Siempre me llamaba la atención que los rastafari de Jamaica, donde viví con mi familia por tres años, no utilizaran la expresión “nosotros”, sino “yo y yo” (I and I). Al respecto, ahora me doy cuenta que Viktor Frankl (1905-1997) -psiquiatra judío-alemán, sobreviviente de Auschwitz y otros campos de concentración nazi- construyó una clave al respecto con su concepto intimidad. Frankl creía que ser humano es ser-en-relación y lo más íntimo es amar, orar y morir: Decía que las personas no debían ser interrumpidas cuando realizaban esas actividades; en esos momentos había que respetar su intimidad. Pero, tenga cuidado, estimado lector, estimada lectora: conforme al concepto de ser humano en Frankl, intimidad no significa soledad; al contrario, se refiere al más puro acompañamiento, estar en relación con otra u otro como uno mismo, es decir, yo y otro yo, según los rastafari. Pensando así, es imposible amar solo, orar solo o morir solo:
Amar es darse, pero en serio, a veces contra los intereses inmediatos del otro o la otra, pese a sus preferencias, su voluntad, su percepción y su entendimiento: amar no es complacer, tome nota, com (de compartir)–placer; tampoco es “chiniar”, ni es adular; estos son meros egoísmos disimulados o racionalizados, como explican los psicólogos. Amar es decir la verdad, hacer crear, desarrollar y crecer a la otra y el otro, le guste o no le guste.
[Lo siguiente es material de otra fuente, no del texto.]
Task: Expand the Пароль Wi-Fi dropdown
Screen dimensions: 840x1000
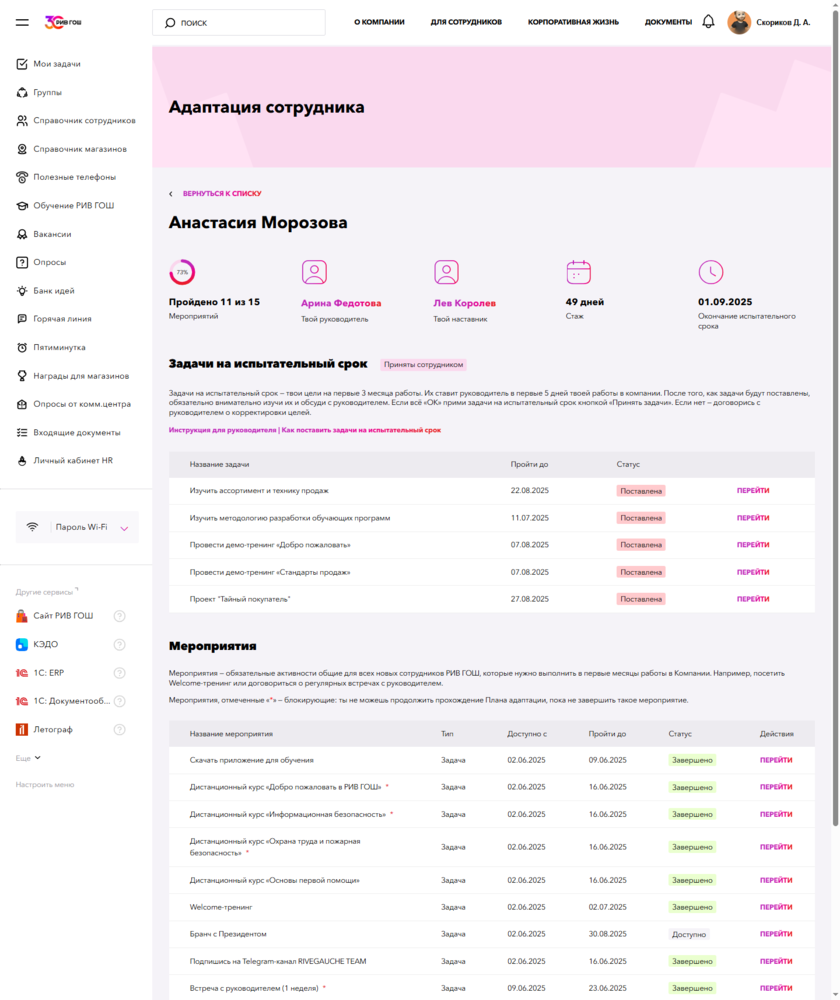Action: [x=125, y=527]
Orar es lavar la mente y ejercitar el espíritu, para hacer el bien contra viento y marea. Es pedir perdón al errar y ofender; dar perdón al ser dañado y ofendido; es compartir el pan con el prójimo, mediante el trabajo digno, no llenar su mano extendida servilmente, para generar dependencia o sumisión. Es aceptar y abrazar lo infinito inconocible, sin dejar de esforzarse, en cada paso, por conocerlo.
Morir es percibir el canto de los allegados, como hizo Carmen, cuando el alma vuela en dimensiones desconocidas, descartando el cuerpo destruido antes de su tiempo o deteriorado por su tiempo; cuando estos ojos se cierran, para no ver más este rincón del universo, y otros se abren para ver el universo total; cuando estos pulmones cansados dejan de inhalar el oxígeno de este mundo viejo, para que pulmones más vigorosos absorban las primera energías de un mundo nuevo.
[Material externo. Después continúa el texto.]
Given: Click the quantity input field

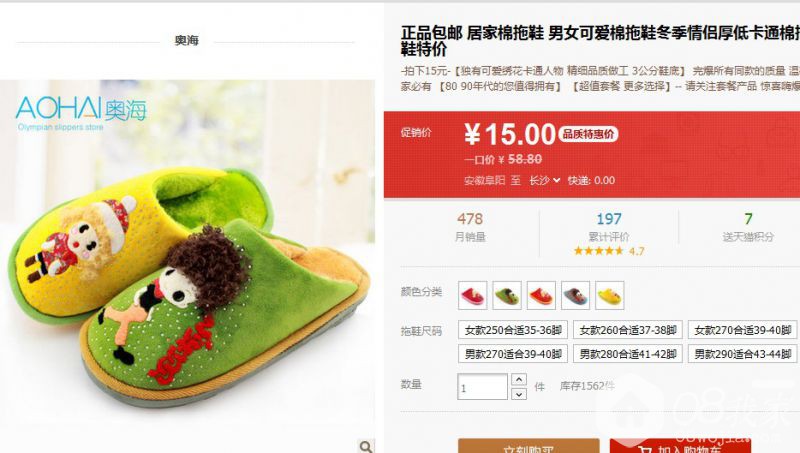Looking at the screenshot, I should coord(482,387).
Sí, todo eso requiere intimidad: no se puede vivir con las distracciones de varios ni percibir con la algarabía de la muchedumbre, ni disfrutar con la impersonalidad de lo público. Yo y yo se nutre de la privacidad de sí misma: lo cual no implica rechazo de la comunidad; al contrario, genera conciencia verdadera del prójimo, convicción más sólida de cada uno, como los nodos de plomo que las redes de los pescadores deben tener para que se hundan en el mar y atrapen los peces que nadan bajo la superficie.
Al respecto, no necesito escudriñar mi propia mente para decir lo que ya fue dicho mejor por Abbott, hace 127 años, en la libertad, las fantasías y las contradicciones de un sueño: “¡Arriba, no al Norte!, me encanta como una esfinge. Es el martirio que vivo por la verdad de las temporadas en que cubos y esferas se escurren al trasfondo de existencias precarias: cuando la tierra de tres dimensiones parece tan visionaria como la de dos, una o ninguna; no, aún cuando esta dura pared me impide traspasar el horizonte; estas mismas lápidas en que escribo, y las realidades substanciales de Tierra-plana no parecen mejores que el efecto de una imaginación restringida o el tejido incierto de este sueño. . . . (Después) ¡Abajo! ¡abajo! ¡abajo! Descendía rápidamente; y sabía que el regreso a Tierra-plana era mi destino. Tuve una visión momentánea, una última vislumbre inolvidable, de ese monótono desierto que sería mi universo otra vez se extendió ante mi vista. Entonces, la oscuridad”.